- **PAGE**:
____

In some such power dispensing systems, means are provided to move the cubes from the bin and deliver the uncrushed ice cubes to a glass held by the user. Examples of such systems are illustrated in the U.S. Pat. Nos. 4,084,725 and 4,942,979.
In other instances, the dispensing system includes a crusher which operates to crush the cubes and deliver the ice as finely divided ice particles. Further, in some instances, the dispenser can be selectively operated to deliver crushed ice or uncrushed cubes. Examples of such systems are illustrated in the U.S. Pat. Nos. 4,176,527; 4,627,556; 4,972,999; and 5,056,688.

____

- **RECORDED INFORMATION**:
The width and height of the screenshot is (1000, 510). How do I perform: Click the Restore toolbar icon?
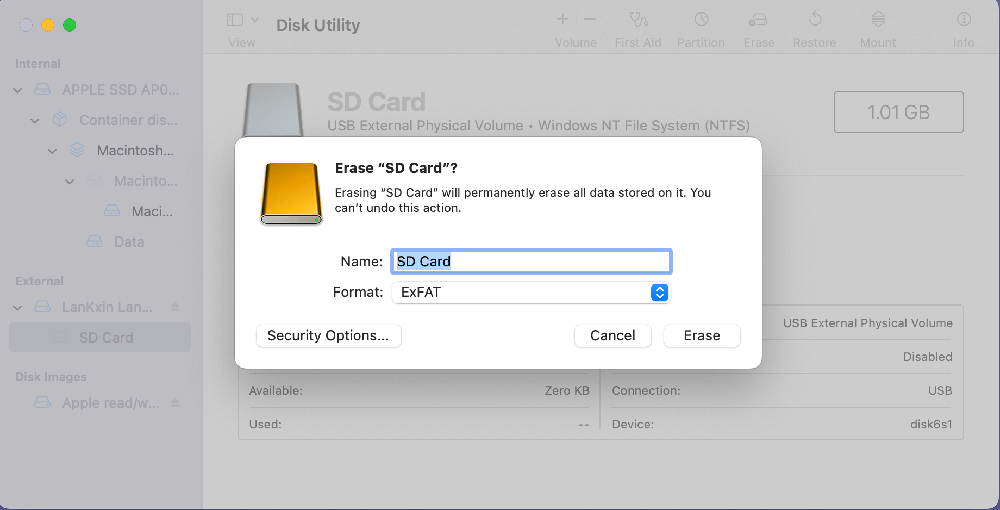814,20
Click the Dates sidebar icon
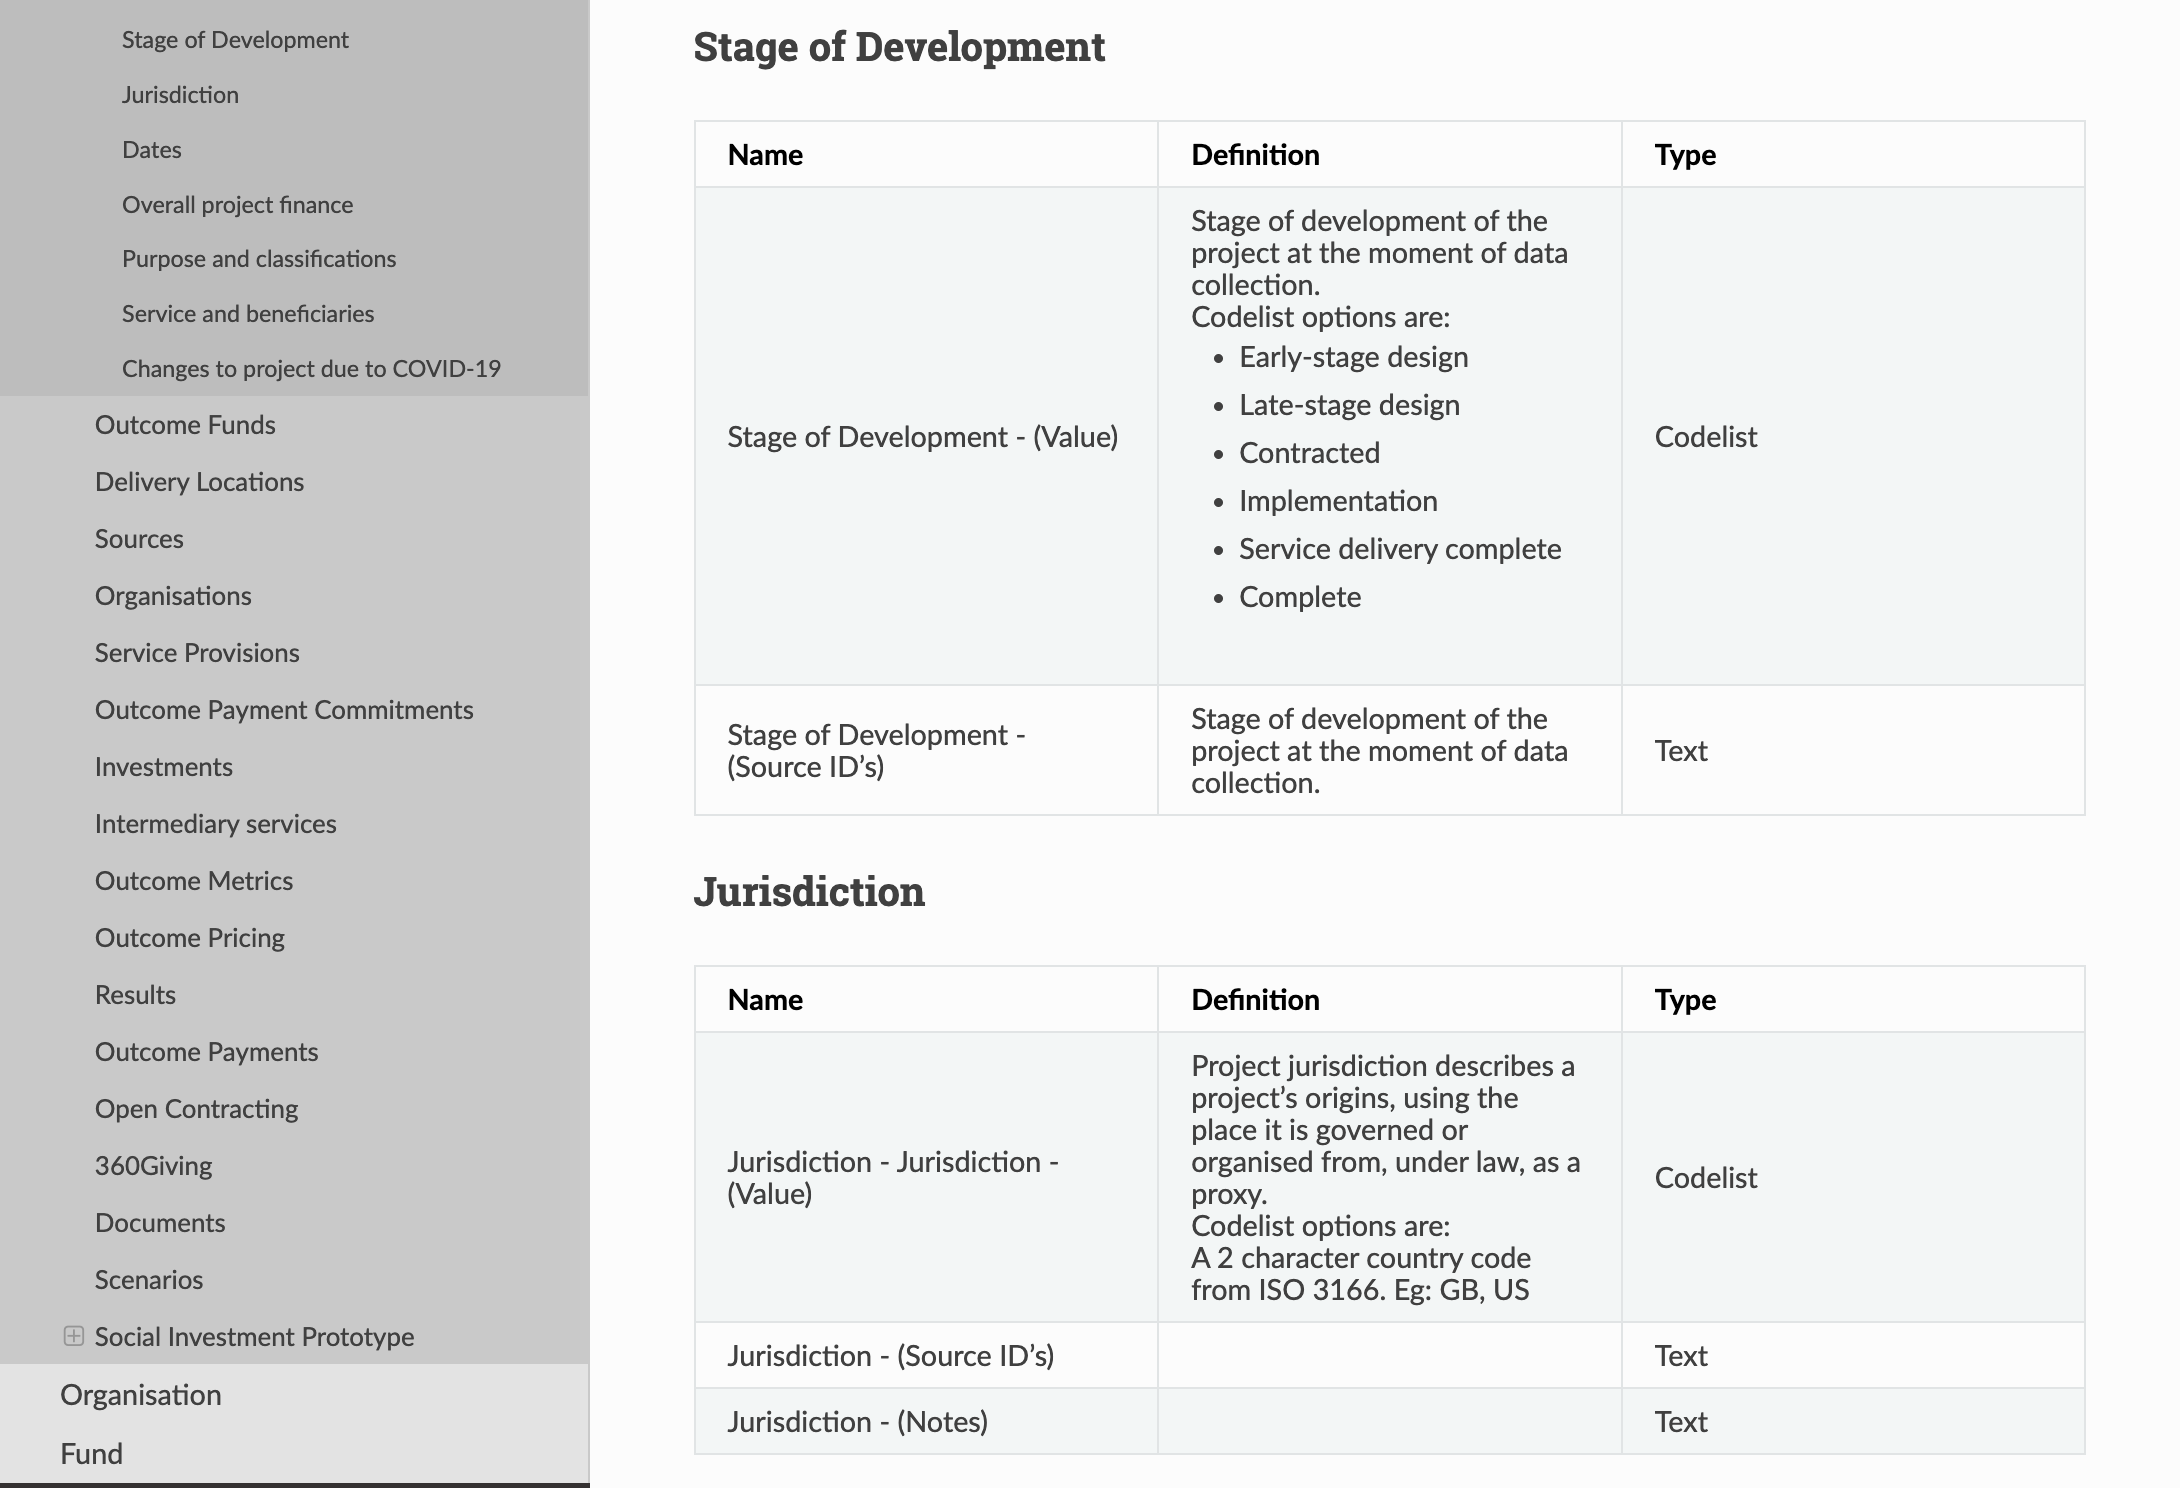Image resolution: width=2180 pixels, height=1488 pixels. pyautogui.click(x=151, y=149)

____

- **GIVEN EXERCISE**:
According to the passage on ice dispensing systems, what does the crusher in some dispensing systems do?

- **ANSWER TO THE TASK**:
It crushes the cubes and delivers the ice as finely divided ice particles.